この結果、大規模負荷事業者には従来になかった要件が課されつつある。系統連系の審査では電磁過渡(EMT)解析が事実上必須化に向かい、米エネルギー省(DOE)はデータセンター向けのEMTモデル群を公開した。立地検討の初期から、需要の変動特性と系統への影響を定量的に示せるかが、接続の可否とスピードを左右する。
事業への影響と確認ポイント
変圧器の長納期と新しい系統ルールは、データセンターの立地・調達・工程に直接効く。
長納期・系統制約が事業に効く理由と確認点01
物理:受注生産・専用部材
仕様ごとの受注生産で専用電磁鋼板・絶縁材・巻線工程を要す。納期120週・価格+80%・5年待ちが実態。長納期部材の発注タイミングが全体工程の律速。
02
制度:系統接続キュー
EPRIは系統依存だと受電まで一部地域で最長10年と指摘。候補地の接続キューの実態と受電見込み時期の確認が必須。
03
規制:大規模負荷ルール
NERCが大規模負荷ガイドライン(2026/5)とcomputational load標準化(2026/3)を始動。EMT解析・需要変動の提示が接続条件になりつつある。
04
打ち手
自家発・定置用蓄電(BESS)で系統制約を緩和。大型変圧器・遮断器は複数ソース化と早期発注。EMT解析を立地検討の初期に組み込む。

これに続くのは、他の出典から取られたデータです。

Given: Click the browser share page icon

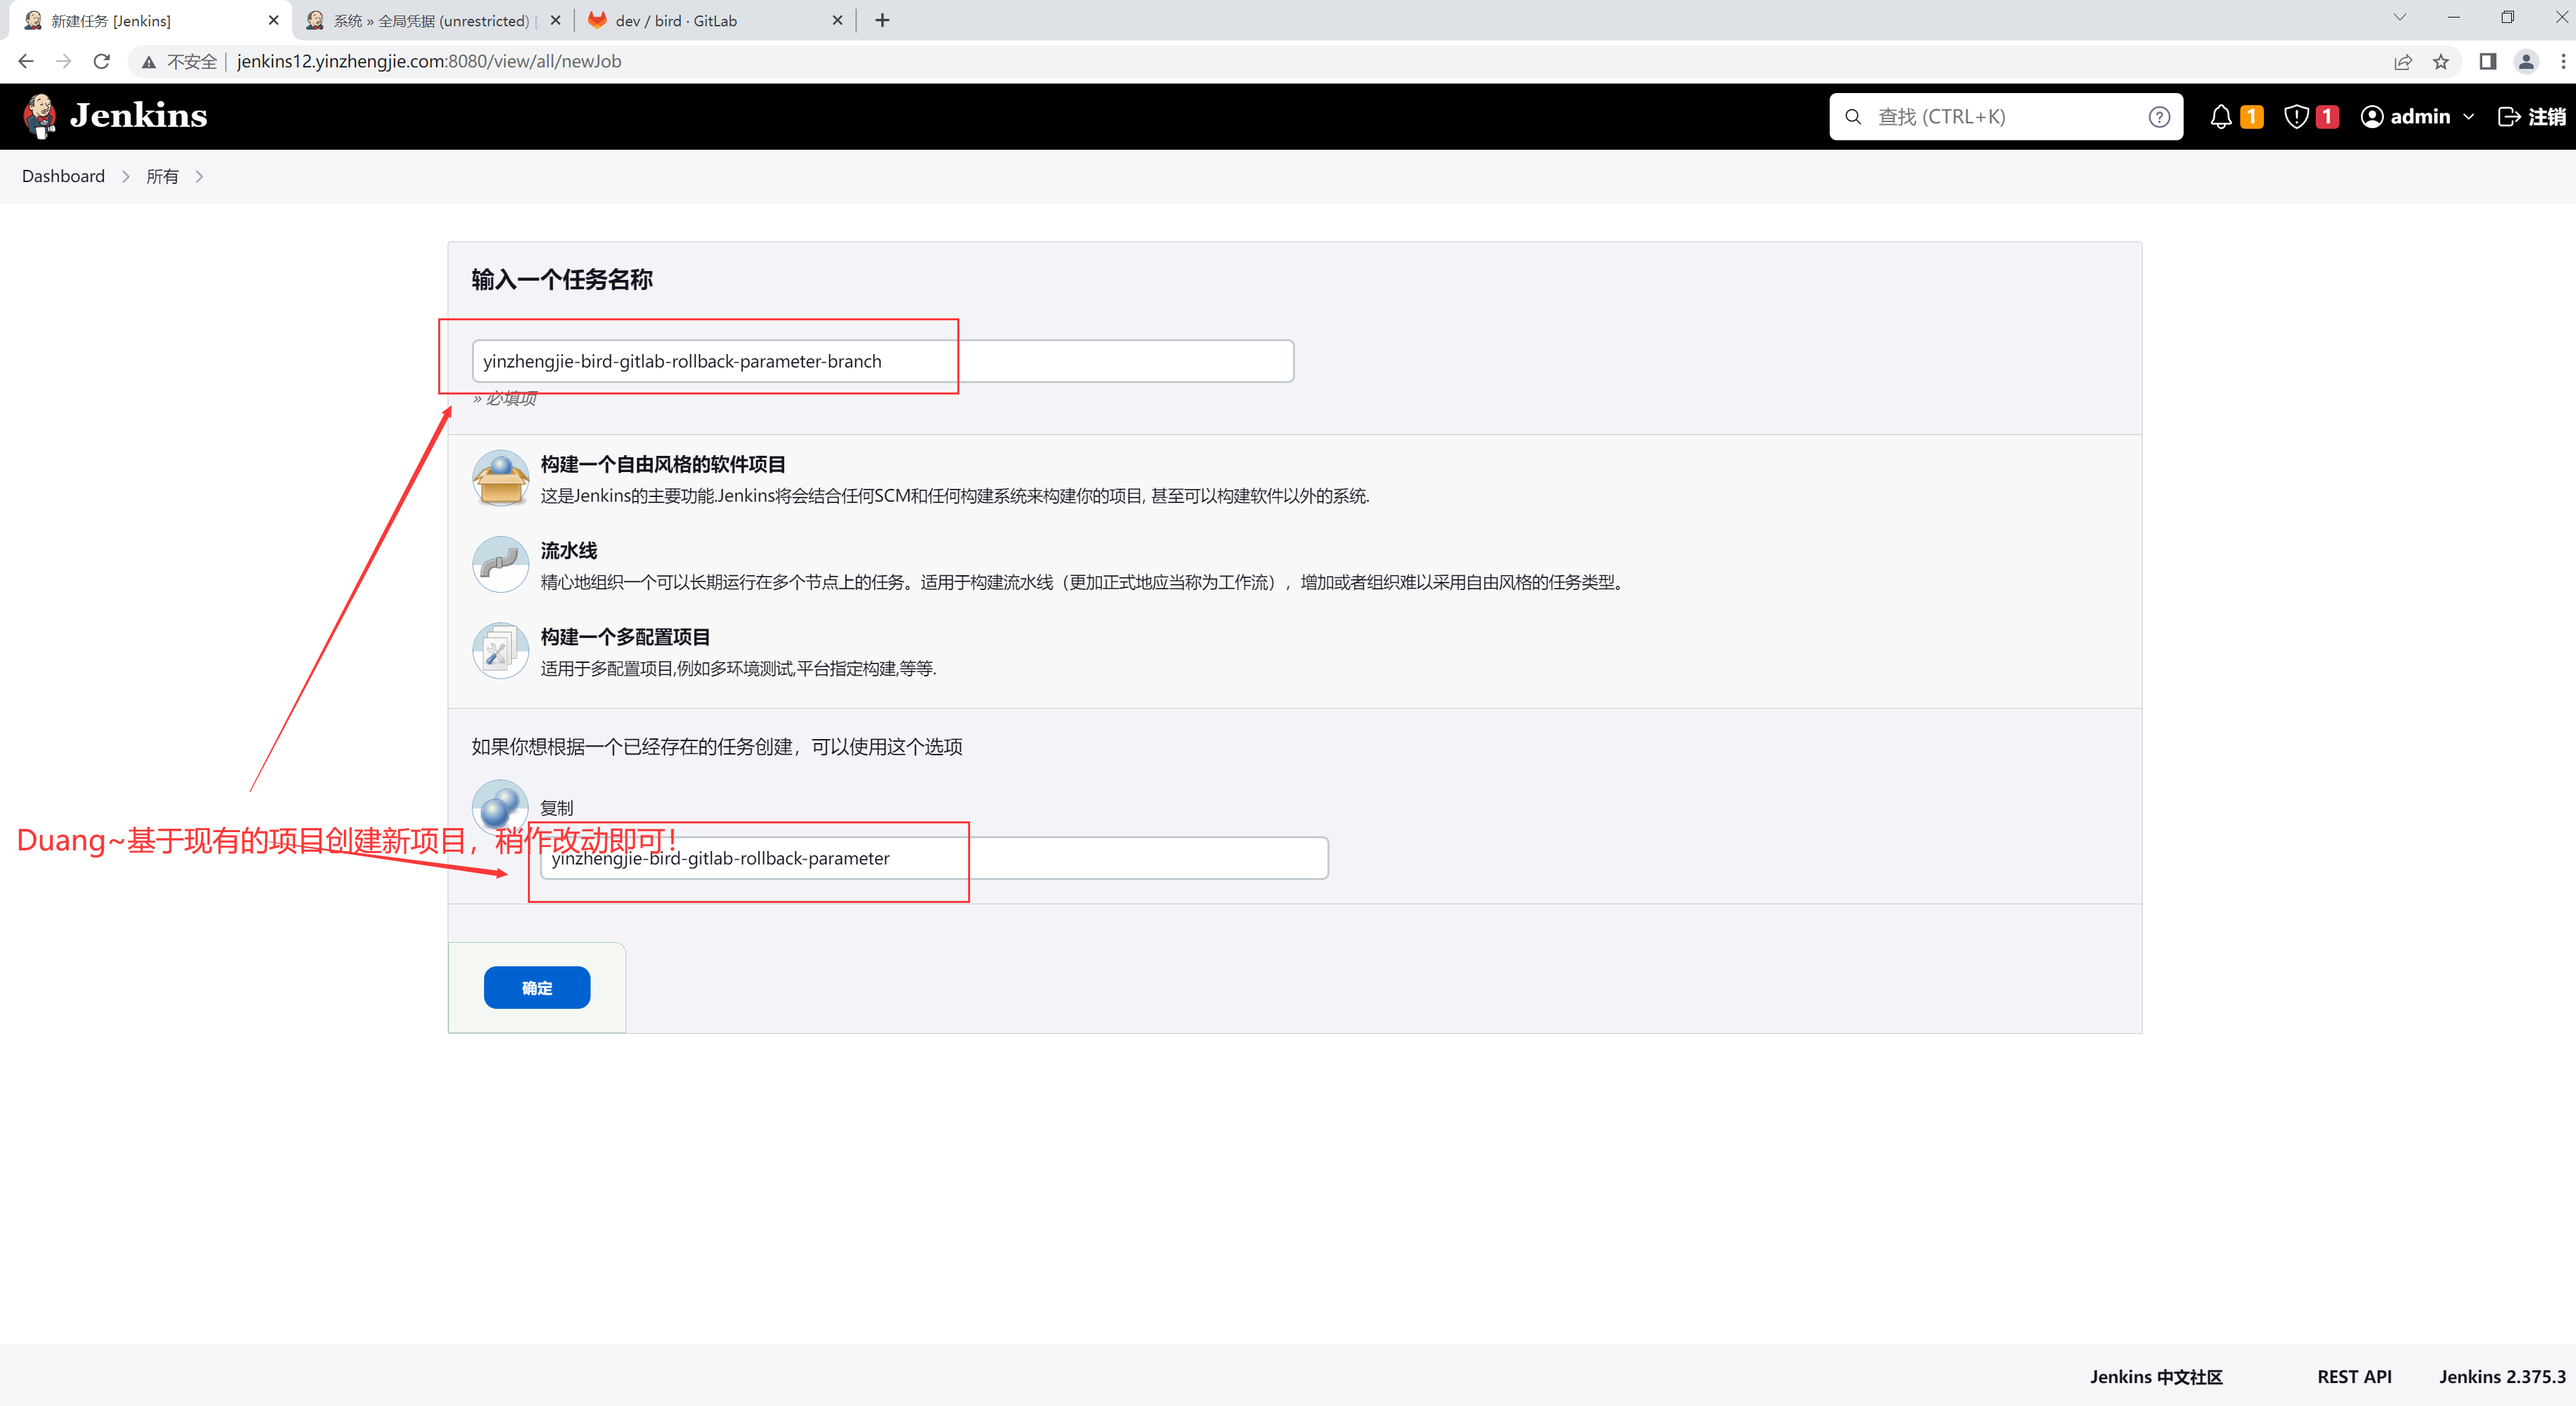Looking at the screenshot, I should (x=2402, y=62).
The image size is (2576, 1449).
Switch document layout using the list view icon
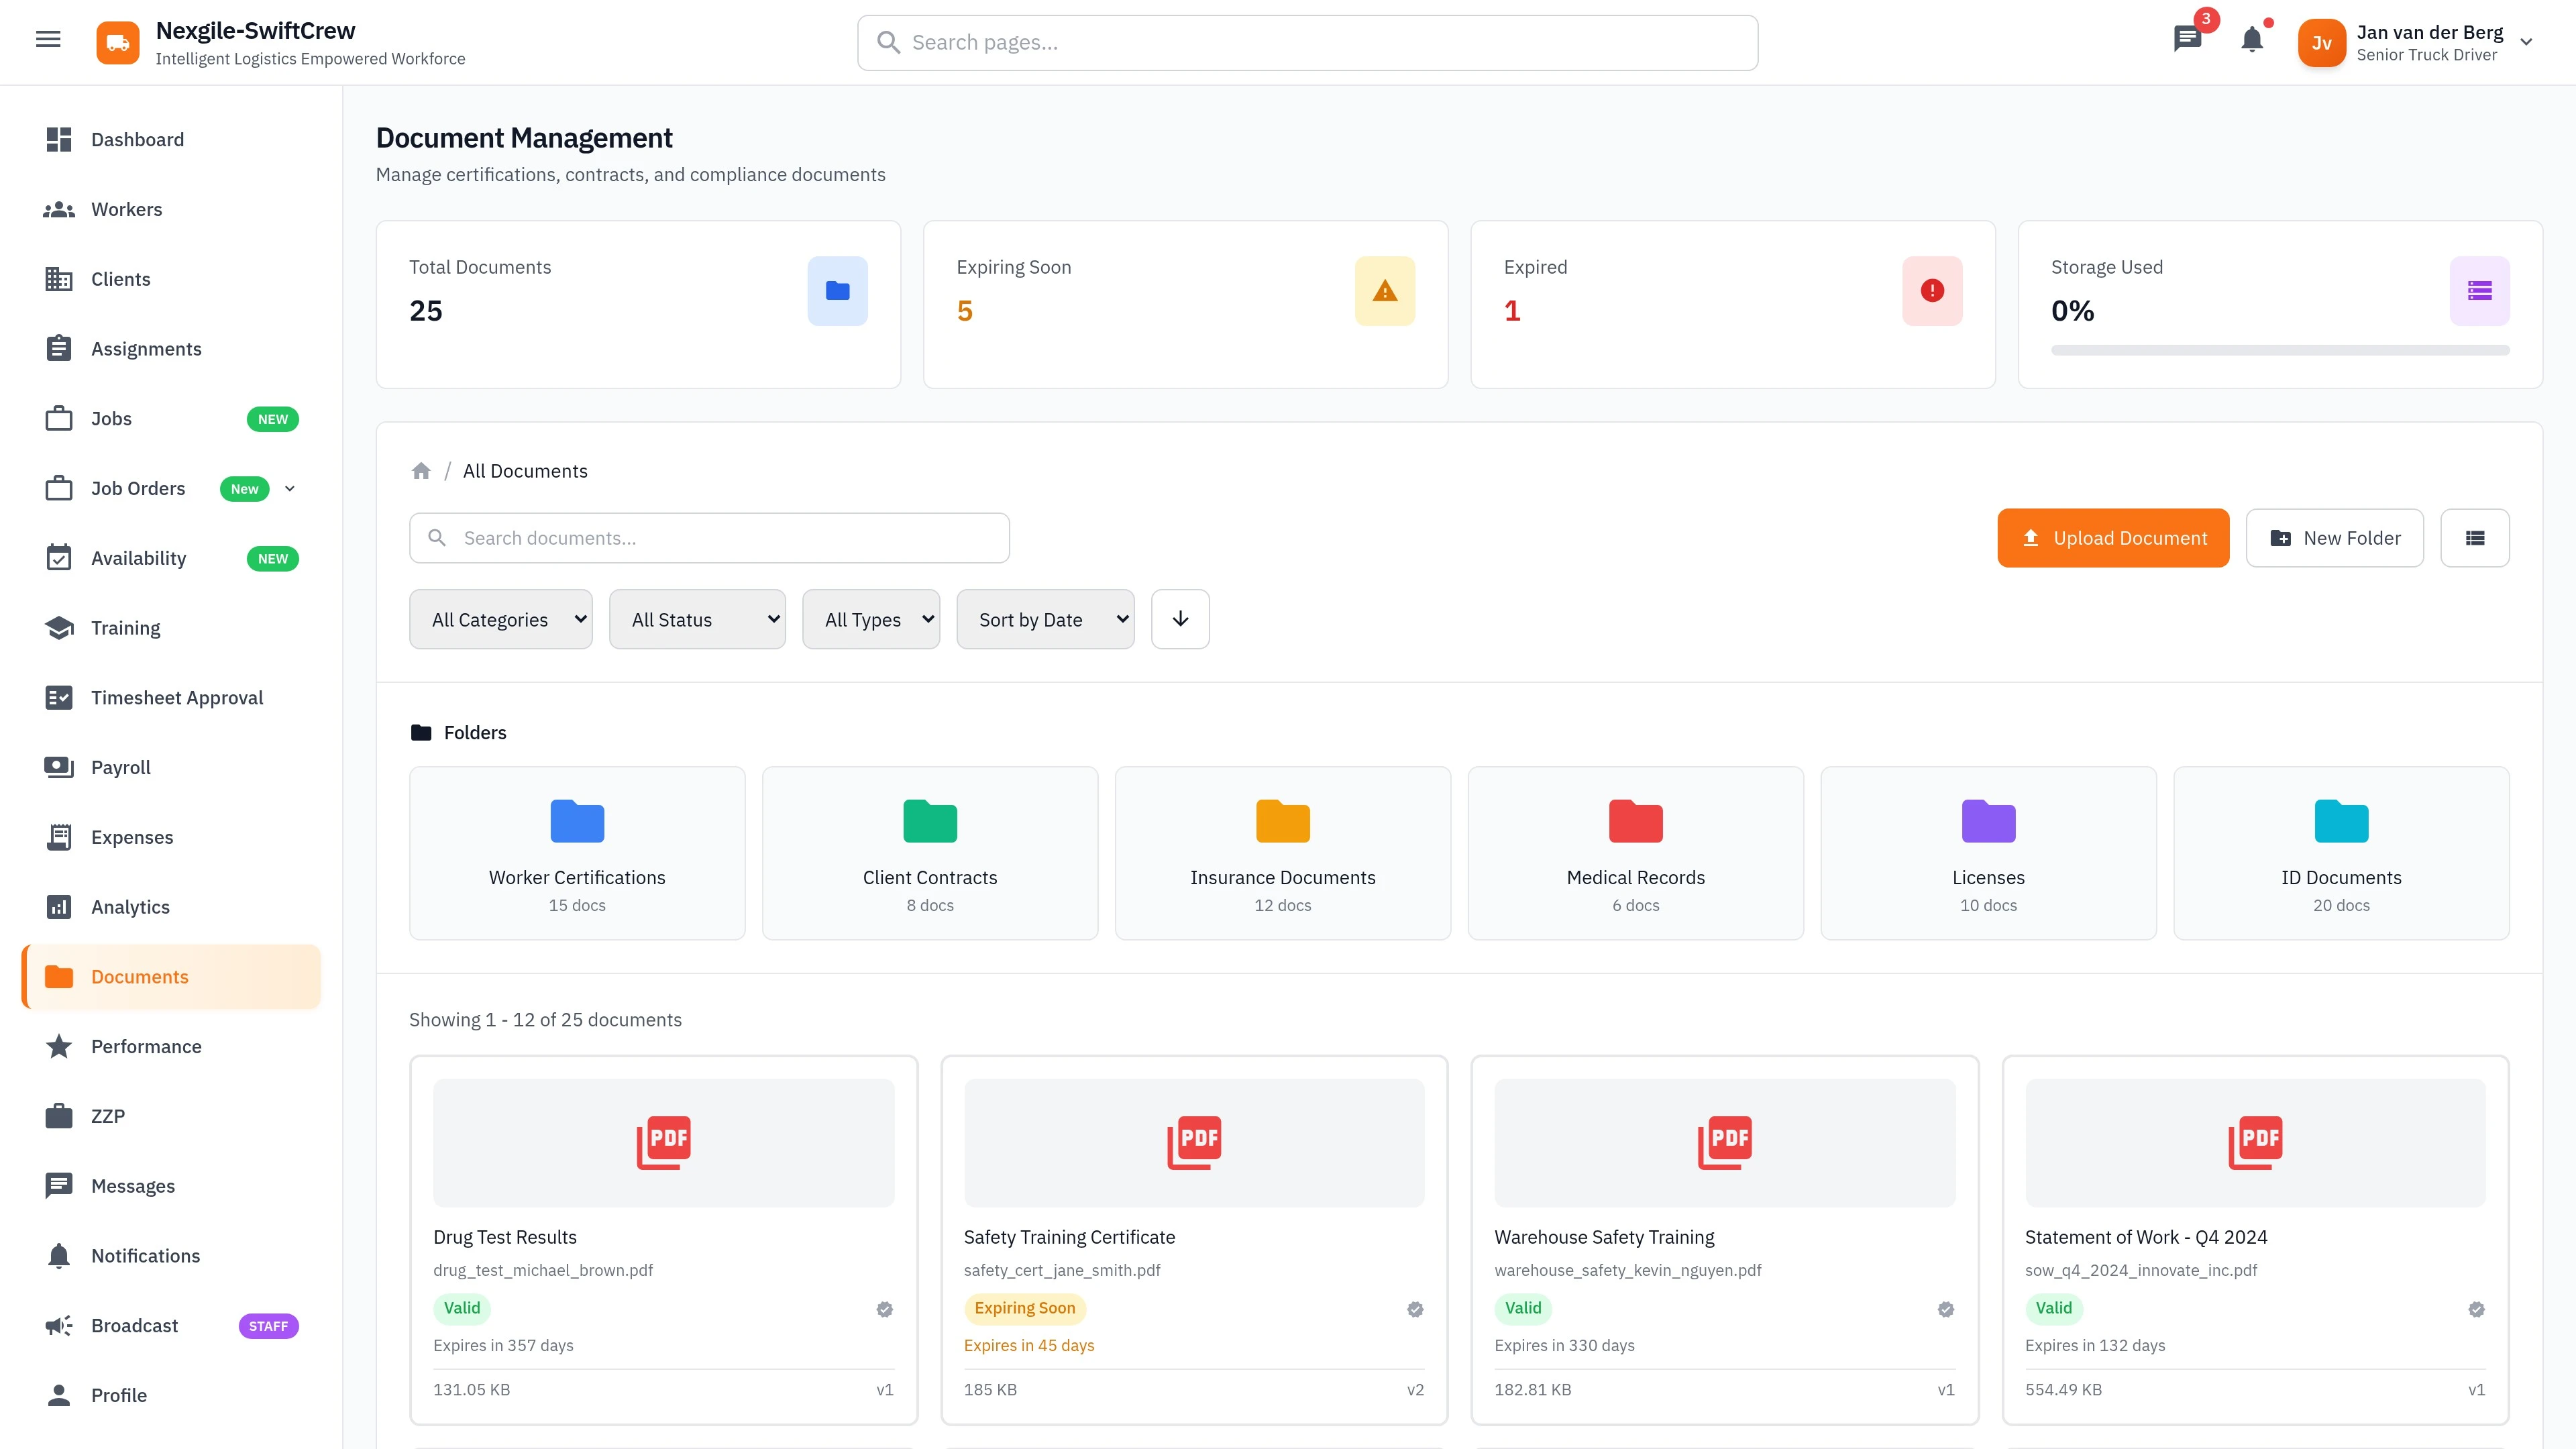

候補地の系統接続キューの実態と受電見込み、大型変圧器・遮断器の納期と複数ソース、長納期部材の発注タイミング、そして大規模負荷ルールへの適合(EMT解析・需要予測の提供体制)——これらを電力の「確保戦略」として一体で設計する必要がある。物理・制度・規制のいずれが律速になっても、通電は遅れる。